“What do you mean?”
Annette sighed, and it sounded like ancient tissue paper being crumpled. Her head tilted forward and Lance feared that she would succumb once again to the silence, but soon words began to float out from beneath the veil of translucent hair enclosing her face.
“There was something wrong inside him. I knew it from the beginning. Maybe it was what drew me to him. I thought I could change it. But it was too deep, like a splinter that only slips farther in when you dig at it. I didn’t know. I didn’t know what he was.”
She paused, and Lance noticed that she had begun to rock in the chair. She reminded him of a child relating a particularly bad dream to a parent.
“He joined the army young. He told his family and friends that it was idealism.
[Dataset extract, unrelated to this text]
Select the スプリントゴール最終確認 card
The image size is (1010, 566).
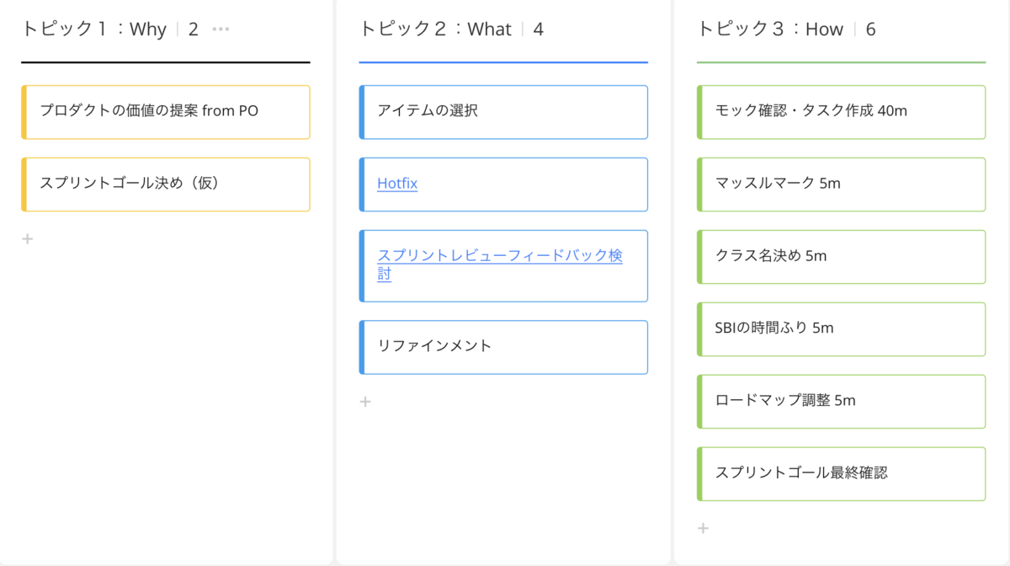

That he wanted to serve the Führer.” Annette raised her head so Lance could see her eyes through the curtain of hair. “He wanted to kill.”
Lance shifted in his chair. The pressure in the room felt nearly unbearable. He opened his jaw and tried to alleviate the discomfort in his ears, but to no avail. He was about to ask Annette if she felt it too when she continued.
“A blood lust. That’s what it was. He needed to see it. He loved to watch it drain from someone. He’d cut himself sometimes too, just to mingle his own with someone else’s. He never told me what he did at the camp he watched over. I can’t imagine. He had unlimited numbers to work on, to carve up, without anyone to answer to.”
Lance sat back in disbelief. “He was a war criminal? My grandfather? He presided over a concentration camp? Fuck me,” he said, putting his face in his hand and relishing in the darkness it brought, the oblivion. He wished that he could sink into it and out of the world without a trace. He wished none of it had ever happened. He wished his existence had been an idea never fully realized.
“The call came one day after I’d gotten home from the market,” Annette said. “It was snowing. I remember the flakes falling outside, and I wondered how something so beautiful could be, while something else so terrible happened around it. The phone rang, it was Heinrich. He told me it was time. We’d gone over it many times before he’d left for his post. We had our story and Heinrich had documents forged before he left. Our pictures with different names he’d picked out. My name is Gisela. I never liked Annette.” She stopped again, her gaze clouding over and her brow pulling down into a grimace.
Lance watched her—an enigma of a woman from a time he knew next to nothing about, her words spilling out from deep within where they’d been held for years. She struggled with whatever memory plagued her, and at last she won out as she swallowed and spoke again.